* **Work to complete**
- a) In the race account, which two tires were hotter than the other two?
- b) Do these statements agree with the race account? Answer yes or no for each and quote the words that decide it. (i) At the pit stop, Nick's car got four new tires. (ii) The planned wedge adjustment was made at the next stop. (iii) Before that pit stop, Nick had moved up into the 20s.
- c) In the race account, reproduce everything from "At one point, I" down to "the remaining contenders.".

* **Selected passage**
* * *
At one point, I watched as the two cars ahead of Nick decided they could fit a third beside them, and then Nick decided there was room for a fourth.  Despite Peter and I having a panic attack, it turned out to be a good decision, as two of the four cars touched and triggered a massive crash behind Nick to bring out a caution.  By then, Nick had made his way past half of the field, up into the 20s and was still one of the fastest cars on track.  I brought him back down pit road, filled up the car, and threw-on four brand new tires so he could attack the remaining contenders.

From start to finish, the race was marked by intense racing up and down the field.

This pit stop turned out to be the cornerstone for the rest of our race because of how the tires looked after they came off the car.  Nick had been complaining that the car was very tight in the center moving to loose-off as the banking fell away.  Typically, this is a sign that the crossweight is too high for Nick’s driving style, so I checked the temperatures.  As it turns out, the left-rear and right-front tires were hotter than the left-front and right-rear, so I scheduled a wedge adjustment for the next stop to counter that issue.  However, after only five or six laps, that option got axed when Nick said, “Splitter’s hitting the track.”  Some of you may remember the 2013 Homestead race, some may not, but here’s the short version:  Nick’s car hit the splitter at Homestead, too.  I adjusted the crossweight to help the car’s handling and wound-up taking a car that was in the lead and making it so that it had no chance of being in the lead.  That crossweight adjustment also adjusted the ride heights in the front of the car and caused the splitter to hit even harder than before, thus giving Nick even more push despite removing wedge from the car.

Three-wide was common everywhere on track. Here Josh Berry (88), Ray Alfalla (2) and Thomas Lewandowski (16) battle into Turn Three.
* * *
* **Given material**
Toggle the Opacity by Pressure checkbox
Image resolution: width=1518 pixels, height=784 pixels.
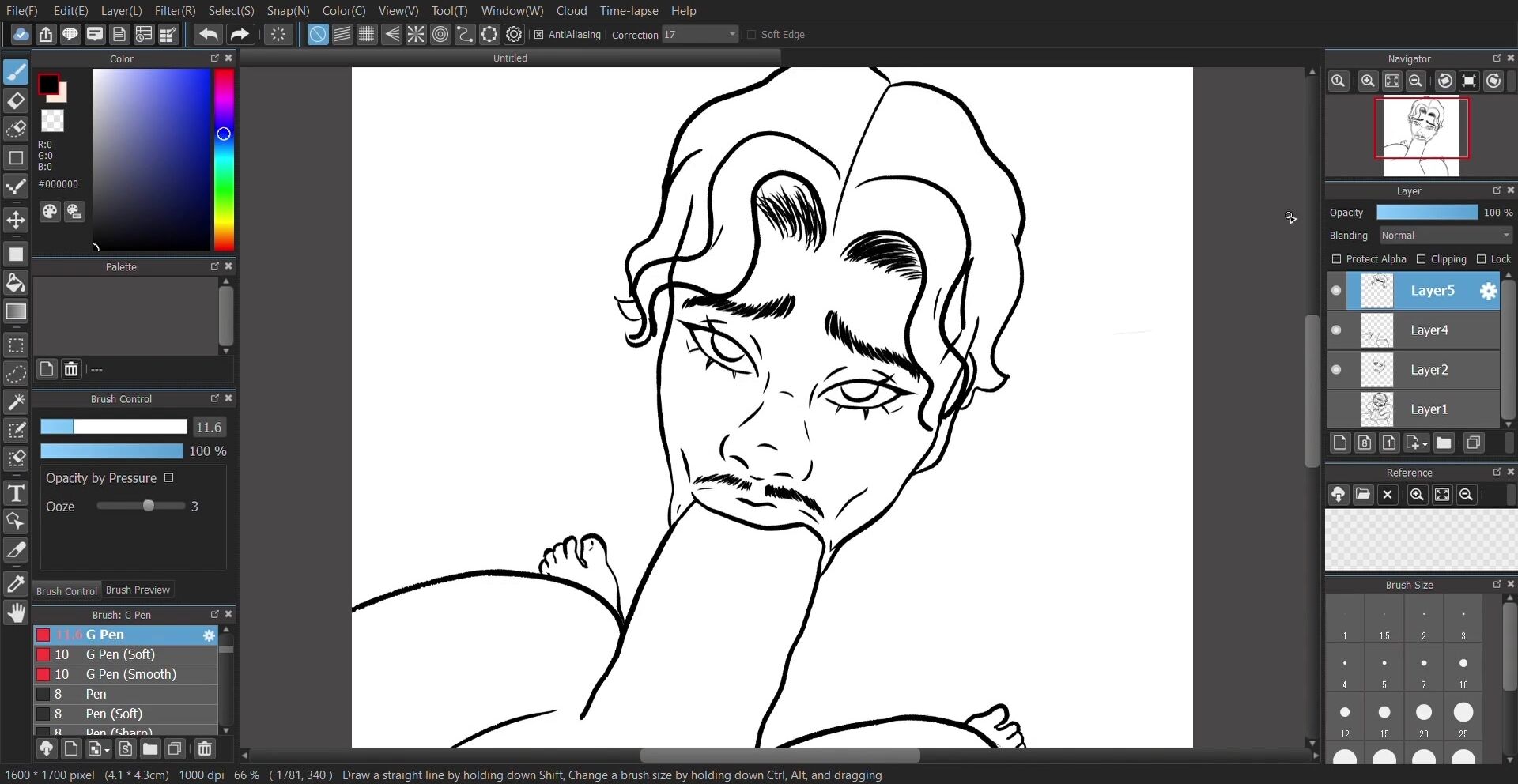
* * *
* **Expected responses**
- a) The left-rear and right-front tires.

- b)
(i) Yes: "threw-on four brand new tires"
(ii) No: "that option got axed when Nick said, “Splitter’s hitting the track.”"
(iii) Yes: "By then, Nick had made his way past half of the field, up into the 20s"

- c)
At one point, I watched as the two cars ahead of Nick decided they could fit a third beside them, and then Nick decided there was room for a fourth.  Despite Peter and I having a panic attack, it turned out to be a good decision, as two of the four cars touched and triggered a massive crash behind Nick to bring out a caution.  By then, Nick had made his way past half of the field, up into the 20s and was still one of the fastest cars on track.  I brought him back down pit road, filled up the car, and threw-on four brand new tires so he could attack the remaining contenders.